課題 1
後に示す項目位置エントリのレコードをすべて、1行を1つの文字列とするJSONリストに変換せよ。空行は除き、画像は答えに含めないこと。

提示文
昭和炭鉱跡(沼田町)2021

2021年11月3日水曜日

炭鉱(昭和)

t f B! P L
北海道雨竜郡沼田町にあった1969(昭和44)年閉山の明治鉱業昭和炭鉱。閉山から50年以上経過してもなお、炭鉱施設はまだまだ形を保ち続けています。今回で3度目になりますが、炭鉱住宅アパート群、隧道内部マーケット、選炭場を探訪しました。
林道の一部が崩落しているためか、いつも施錠されている昭和二股林道のゲート。ここから徒歩で約4km、まずは炭鉱住宅アパート群を目指します。


今回で3度目となる訪問はまだ雪が積もる前。前回の猛吹雪と違って穏やかな天候ではありましたが、ここ数年、全道的に熊の出没が増加傾向にある昨今。物騒な野生動物に遭遇しないよう、いつもより慎重に歩を進めて行きます。


30分経過。いつものメンバーに新メンバーも加わって賑やかに進行中w


徒歩40分、遺構が見えてきました。


あっという間にアパート群に到着、徒歩開始から1時間でした。前回は膝下までの積雪&絶賛降雪中だったため同じ距離なのに2時間かかりました。その上疲労による股間の激痛に悶えながら歩いたことに比べると今回は余裕っすw


数年ぶりにアパートとご対面です。そんなには変わってない印象。


相変わらず枯れ木や枯れ草が生え放題なので写真が撮りにくいです。


アパートの裏側を確認。水が溜まってます。


北海道有数の豪雪地帯にありながら50年経っても窓の木枠が残っていました。


木枠どころか小窓にはガラスも割れずに残っています。


いずれは植物で覆われ森に飲み込まれてしまうのでしょうか。


外壁の一部が剥がれ落ち、ブロックが剥き出しになっています。森に飲み込まれるより先に建物が保たないかも知れません。


アパートの内部。内壁が無くなりコンクリートブロック剥き出しになった部屋。下地の木材がちょこちょこと残っていますね。


こちらの部屋は比較的綺麗な状態で押し入れが原型を留めています。昔住んでいた家を想起させます。


白華現象による鍾乳石が時間の経過を物語っています。


この壁には下地の木材がまだ残っていますね。石膏ボード?の破片も見られます。


殺風景な中でひと際目立つ鮮やかな水色のクロスシート。


階段は苔に覆われています。


階段の踊り場からは向かいのアパートが見えます。


窓枠の骨組みが綺麗に残っていますね。


アパートの周辺は小川が流れていたり段差があったりと、草木も多いので移動には注意を要します。他の棟も見ていきます。


炭鉱住宅アパート群は全部で9棟か10棟ほど遺っていますが、現地では闇雲に見て回っているのでどこがどの棟か全く記憶にありませんw


こちらには玄関ドアが残っています。当時どんな玄関だったのか何となく雰囲気がわかりますね。


建物によっては崩壊がかなり進んだものもあるので、安全に入れそうな棟を探します。


この部屋では天井が崩れ落ちかけていて、なんとか引っかかってる状態です。


壁に大穴が開いて鉄筋が剥き出しになっています。自然に開いた穴とは思えませんが、解体を試みた名残でしょうか??

[項目の位置エントリ]
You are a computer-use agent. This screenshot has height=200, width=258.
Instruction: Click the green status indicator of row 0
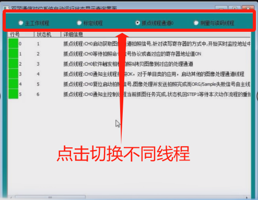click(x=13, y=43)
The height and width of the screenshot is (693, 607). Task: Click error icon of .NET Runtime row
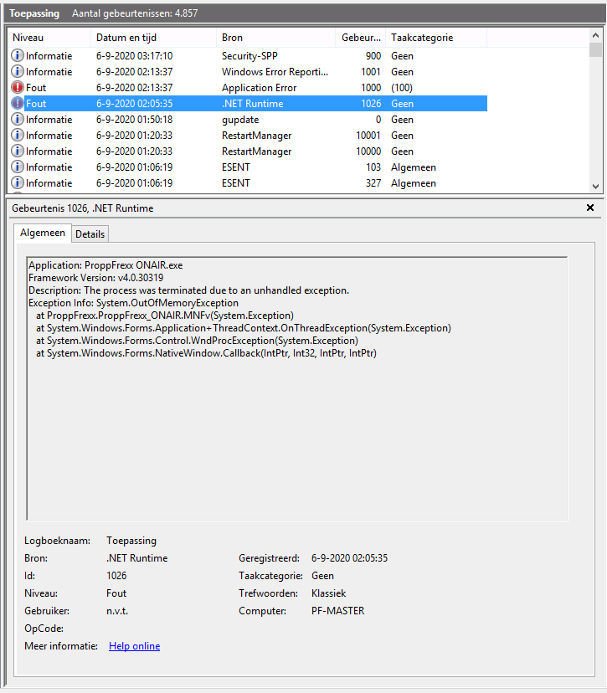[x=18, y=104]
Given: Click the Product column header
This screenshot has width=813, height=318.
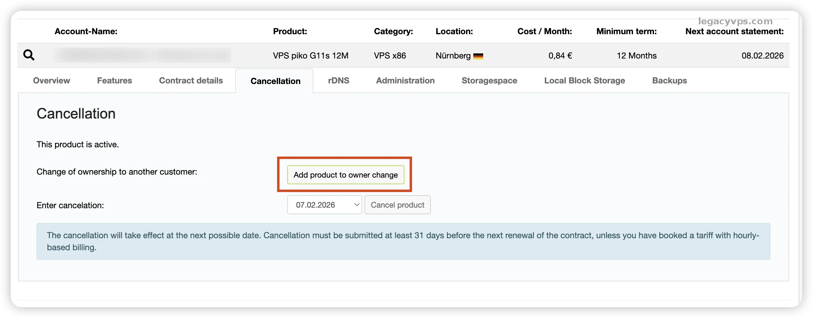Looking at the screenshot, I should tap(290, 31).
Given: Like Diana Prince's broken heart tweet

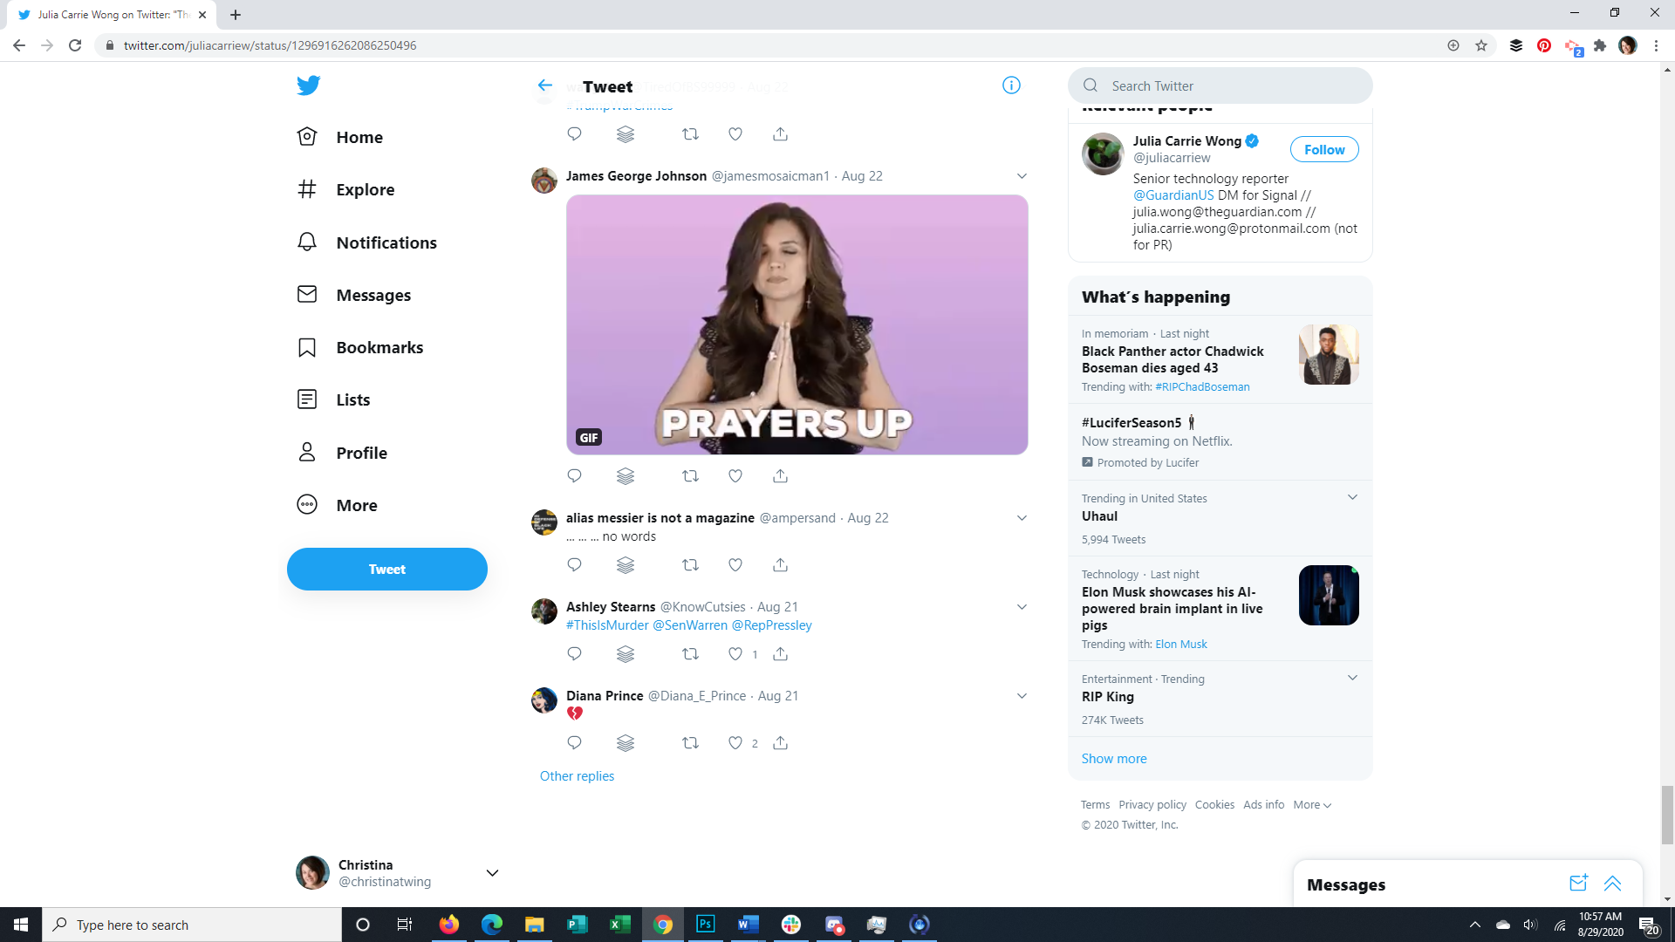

課題 2
昭和炭鉱跡の探訪記について、次の問いに答えよ。
(a) 明治鉱業昭和炭鉱が閉山したのは何年か。
(b) 昭和二股林道のゲートから炭鉱住宅アパート群までは、徒歩で約何kmか。
(c) 炭鉱住宅アパート群は全部で何棟ほど遺っているか。

解答 1
[
  "You are a computer-use agent. This screenshot has height=200, width=258.",
  "Instruction: Click the green status indicator of row 0",
  "click(x=13, y=43)",
  "The height and width of the screenshot is (693, 607). Task: Click error icon of .NET Runtime row",
  "[x=18, y=104]",
  "Given: Click the Product column header",
  "This screenshot has width=813, height=318.",
  "Looking at the screenshot, I should tap(290, 31).",
  "Given: Like Diana Prince's broken heart tweet"
]

解答 2
(a) 1969(昭和44)年に閉山した。
(b) 約4kmである。
(c) 9棟か10棟ほど遺っている。